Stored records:

■ ■ ■ ■ ■

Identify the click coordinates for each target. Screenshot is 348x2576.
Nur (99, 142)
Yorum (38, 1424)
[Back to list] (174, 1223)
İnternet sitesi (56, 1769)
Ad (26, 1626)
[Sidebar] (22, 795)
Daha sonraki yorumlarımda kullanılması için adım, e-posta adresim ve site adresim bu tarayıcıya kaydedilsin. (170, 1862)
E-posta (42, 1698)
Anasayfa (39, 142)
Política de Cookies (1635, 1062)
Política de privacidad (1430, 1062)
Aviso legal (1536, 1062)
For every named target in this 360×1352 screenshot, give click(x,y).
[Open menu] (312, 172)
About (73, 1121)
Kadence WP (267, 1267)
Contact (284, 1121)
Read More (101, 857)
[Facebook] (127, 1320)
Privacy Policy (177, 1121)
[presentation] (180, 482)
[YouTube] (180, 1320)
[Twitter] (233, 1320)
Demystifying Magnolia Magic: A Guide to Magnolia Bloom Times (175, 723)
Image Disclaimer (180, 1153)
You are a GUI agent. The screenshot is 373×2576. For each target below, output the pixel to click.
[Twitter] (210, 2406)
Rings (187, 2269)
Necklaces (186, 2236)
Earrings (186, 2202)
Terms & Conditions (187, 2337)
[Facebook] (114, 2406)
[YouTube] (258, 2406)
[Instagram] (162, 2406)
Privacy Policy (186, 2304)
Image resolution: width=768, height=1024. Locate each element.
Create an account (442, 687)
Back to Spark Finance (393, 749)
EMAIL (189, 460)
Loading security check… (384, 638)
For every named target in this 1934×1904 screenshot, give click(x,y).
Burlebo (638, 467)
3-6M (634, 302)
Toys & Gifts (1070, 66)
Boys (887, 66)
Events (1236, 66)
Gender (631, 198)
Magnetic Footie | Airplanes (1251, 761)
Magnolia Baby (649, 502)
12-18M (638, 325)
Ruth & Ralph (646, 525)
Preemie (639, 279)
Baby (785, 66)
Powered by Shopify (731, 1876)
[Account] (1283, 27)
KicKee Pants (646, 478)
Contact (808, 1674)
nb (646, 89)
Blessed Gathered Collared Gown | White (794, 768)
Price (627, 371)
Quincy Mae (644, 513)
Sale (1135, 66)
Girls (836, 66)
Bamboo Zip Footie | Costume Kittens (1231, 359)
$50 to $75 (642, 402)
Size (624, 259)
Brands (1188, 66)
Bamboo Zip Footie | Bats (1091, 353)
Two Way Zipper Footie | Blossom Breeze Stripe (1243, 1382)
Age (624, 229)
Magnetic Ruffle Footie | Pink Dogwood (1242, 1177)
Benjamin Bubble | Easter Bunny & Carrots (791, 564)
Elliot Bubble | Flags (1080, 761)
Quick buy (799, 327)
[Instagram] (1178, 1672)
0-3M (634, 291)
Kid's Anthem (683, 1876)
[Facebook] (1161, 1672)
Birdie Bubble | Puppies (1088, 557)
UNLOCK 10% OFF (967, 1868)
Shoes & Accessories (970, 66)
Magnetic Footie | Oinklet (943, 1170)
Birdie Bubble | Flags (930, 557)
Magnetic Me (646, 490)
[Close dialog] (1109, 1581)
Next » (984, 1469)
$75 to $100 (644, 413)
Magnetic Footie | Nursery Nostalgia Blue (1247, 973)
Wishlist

■ ■ ■ ■ ■

Task goal:
Whenever a line of the data contains "posta", it counts; state how many such lines there are, with nothing added.

Final answer:
2